At least two companies are involved in both projects -- Exxon and ConocoPhillips. Shell Canada Ltd. is also involved in the Mackenzie Valley project. Alaska officials insist they aren't in competition with the Mackenzie Valley project. Indeed, Mr. Murkowski has said both projects should go ahead.
Exxon and the other producers on Alaska's North Slope were tight-lipped about the state's offer on royalties, jobs and access to the gas -- the culmination of 18 months of intense negotiations between the state and the companies.
"We will evaluate the State of Alaska's fiscal contract and will respond when our assessment is complete," said Exxon spokeswoman Susan Reeves from Houston.

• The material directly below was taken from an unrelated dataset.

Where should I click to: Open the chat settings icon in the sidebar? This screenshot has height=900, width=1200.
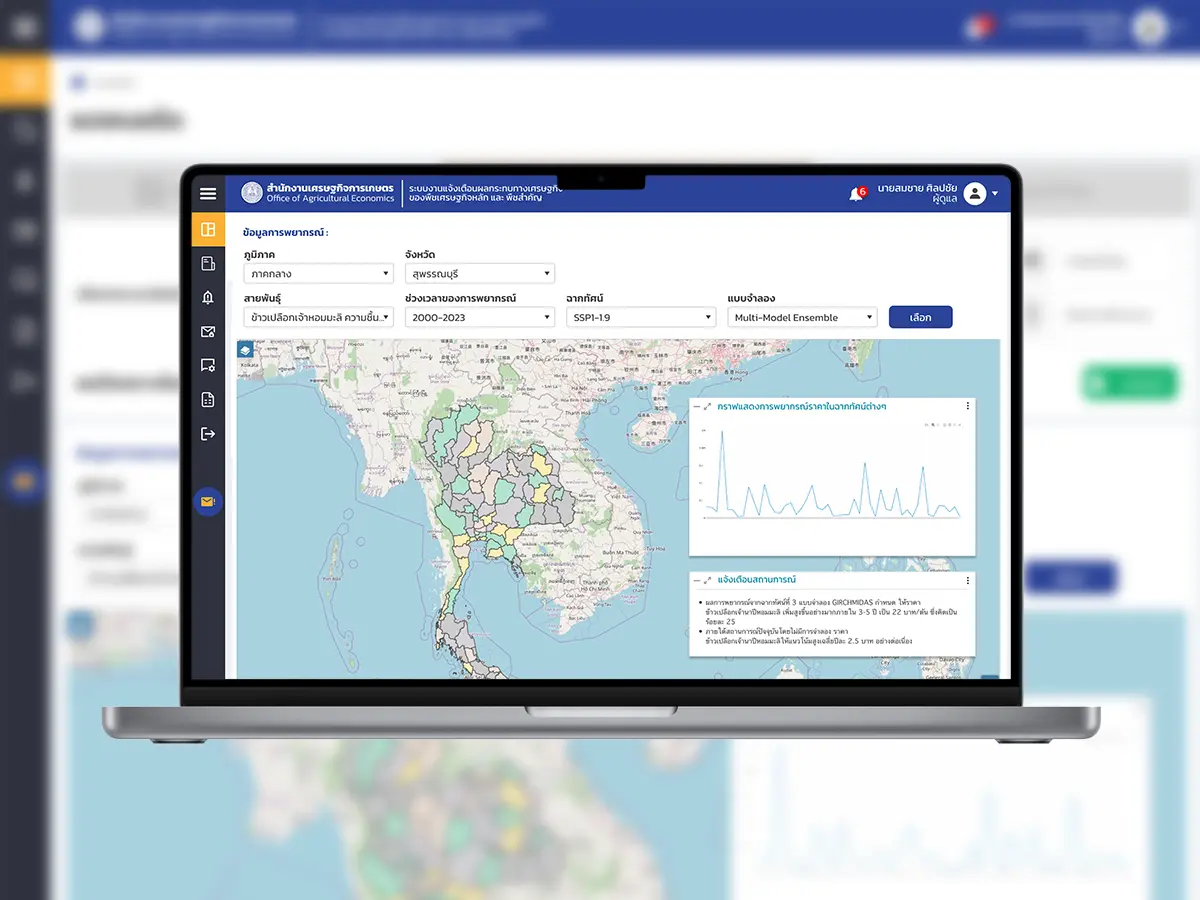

Even with a royalties deal, Alaskan officials conceded it will be four or five years before construction can begin. "If we get an agreement this would be an important step in getting North Slope gas to market," said Chuck Logsdon, gas line adviser to Mr. Murkowski.
Mr. Logsdon said the state hasn't given producers a deadline to respond, but it anticipates a deal "pretty soon."
Buoyed by the recent price surge, which has pushed the cost of natural gas to about $14 (U.S) per thousand cubic feet, Alaska insists its project is now clearly economic.
Meanwhile, Imperial Oil, eager for guarantees from Ottawa to help it recoup the massive investments needed, said the pipeline remains uneconomic.
But analysts and industry insiders said Imperial is using an artificially low $2.50 per thousand cubic feet estimate of the future natural gas price in its modelling to extract a better deal from Ottawa.
"No one is using that number," said Wilf Gobert, vice-chairman and head of research at Peters & Co. Ltd. in Calgary. "Imperial Oil is trying to protect their downside."
"Nobody has a $2.50 gas price," echoed an oil and gas industry executive, who asked not be named.
Mr. Gobert said most producers are using a long-term forecast of $4 per thousand cubic feet, still well below the current price. Most investors, on the other hand, are betting that gas prices will retreat from their current peak, but remain above $5 for several years.